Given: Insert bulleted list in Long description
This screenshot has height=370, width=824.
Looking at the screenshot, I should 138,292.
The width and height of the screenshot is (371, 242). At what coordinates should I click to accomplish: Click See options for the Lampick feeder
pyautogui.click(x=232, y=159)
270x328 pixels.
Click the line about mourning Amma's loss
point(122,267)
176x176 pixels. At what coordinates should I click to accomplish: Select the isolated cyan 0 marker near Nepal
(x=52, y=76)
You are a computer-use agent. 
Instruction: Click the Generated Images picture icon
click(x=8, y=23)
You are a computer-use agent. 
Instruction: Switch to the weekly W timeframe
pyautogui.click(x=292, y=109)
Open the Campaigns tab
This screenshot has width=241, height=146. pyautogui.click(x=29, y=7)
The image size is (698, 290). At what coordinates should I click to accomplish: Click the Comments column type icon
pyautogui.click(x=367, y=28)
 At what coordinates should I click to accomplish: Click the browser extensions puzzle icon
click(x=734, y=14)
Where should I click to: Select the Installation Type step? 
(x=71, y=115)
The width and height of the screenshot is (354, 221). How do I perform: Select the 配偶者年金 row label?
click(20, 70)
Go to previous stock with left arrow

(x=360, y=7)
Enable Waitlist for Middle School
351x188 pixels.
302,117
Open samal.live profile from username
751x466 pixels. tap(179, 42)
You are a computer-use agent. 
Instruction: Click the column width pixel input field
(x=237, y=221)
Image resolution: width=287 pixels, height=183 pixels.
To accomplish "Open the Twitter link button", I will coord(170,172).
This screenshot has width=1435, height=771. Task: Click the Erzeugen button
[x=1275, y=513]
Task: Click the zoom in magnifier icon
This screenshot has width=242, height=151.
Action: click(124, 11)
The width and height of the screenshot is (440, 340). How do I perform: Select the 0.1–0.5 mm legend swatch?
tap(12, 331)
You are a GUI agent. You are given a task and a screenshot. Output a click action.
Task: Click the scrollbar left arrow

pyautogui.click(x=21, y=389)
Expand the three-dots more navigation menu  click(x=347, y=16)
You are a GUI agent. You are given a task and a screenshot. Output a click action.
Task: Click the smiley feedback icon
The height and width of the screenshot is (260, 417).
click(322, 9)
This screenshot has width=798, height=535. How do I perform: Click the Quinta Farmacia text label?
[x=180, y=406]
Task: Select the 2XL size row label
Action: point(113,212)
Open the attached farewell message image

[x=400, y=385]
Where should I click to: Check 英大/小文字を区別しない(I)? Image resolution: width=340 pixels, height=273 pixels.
○ ○ ○ ○ ○
What is needed: The required answer is the complete data, repeated exactly.

Reply to the task:
Given: Insert bulleted list in Long description
This screenshot has height=370, width=824.
Looking at the screenshot, I should 138,292.
The width and height of the screenshot is (371, 242). At what coordinates should I click to accomplish: Click See options for the Lampick feeder
pyautogui.click(x=232, y=159)
270x328 pixels.
Click the line about mourning Amma's loss
point(122,267)
176x176 pixels. At what coordinates should I click to accomplish: Select the isolated cyan 0 marker near Nepal
(x=52, y=76)
You are a computer-use agent. 
Instruction: Click the Generated Images picture icon
click(x=8, y=23)
You are a computer-use agent. 
Instruction: Switch to the weekly W timeframe
pyautogui.click(x=292, y=109)
Open the Campaigns tab
This screenshot has width=241, height=146. pyautogui.click(x=29, y=7)
The image size is (698, 290). At what coordinates should I click to accomplish: Click the Comments column type icon
pyautogui.click(x=367, y=28)
 At what coordinates should I click to accomplish: Click the browser extensions puzzle icon
click(x=734, y=14)
Where should I click to: Select the Installation Type step? 
(x=71, y=115)
The width and height of the screenshot is (354, 221). How do I perform: Select the 配偶者年金 row label?
click(20, 70)
Go to previous stock with left arrow

(x=360, y=7)
Enable Waitlist for Middle School
351x188 pixels.
302,117
Open samal.live profile from username
751x466 pixels. tap(179, 42)
You are a computer-use agent. 
Instruction: Click the column width pixel input field
(x=237, y=221)
Image resolution: width=287 pixels, height=183 pixels.
To accomplish "Open the Twitter link button", I will coord(170,172).
This screenshot has width=1435, height=771. Task: Click the Erzeugen button
[x=1275, y=513]
Task: Click the zoom in magnifier icon
This screenshot has width=242, height=151.
Action: click(124, 11)
The width and height of the screenshot is (440, 340). How do I perform: Select the 0.1–0.5 mm legend swatch?
tap(12, 331)
You are a GUI agent. You are given a task and a screenshot. Output a click action.
Task: Click the scrollbar left arrow

pyautogui.click(x=21, y=389)
Expand the three-dots more navigation menu  click(x=347, y=16)
You are a GUI agent. You are given a task and a screenshot. Output a click action.
Task: Click the smiley feedback icon
The height and width of the screenshot is (260, 417).
click(322, 9)
This screenshot has width=798, height=535. How do I perform: Click the Quinta Farmacia text label?
[x=180, y=406]
Task: Select the 2XL size row label
Action: point(113,212)
Open the attached farewell message image

[x=400, y=385]
Where should I click to: Check 英大/小文字を区別しない(I)? Image resolution: width=340 pixels, height=273 pixels.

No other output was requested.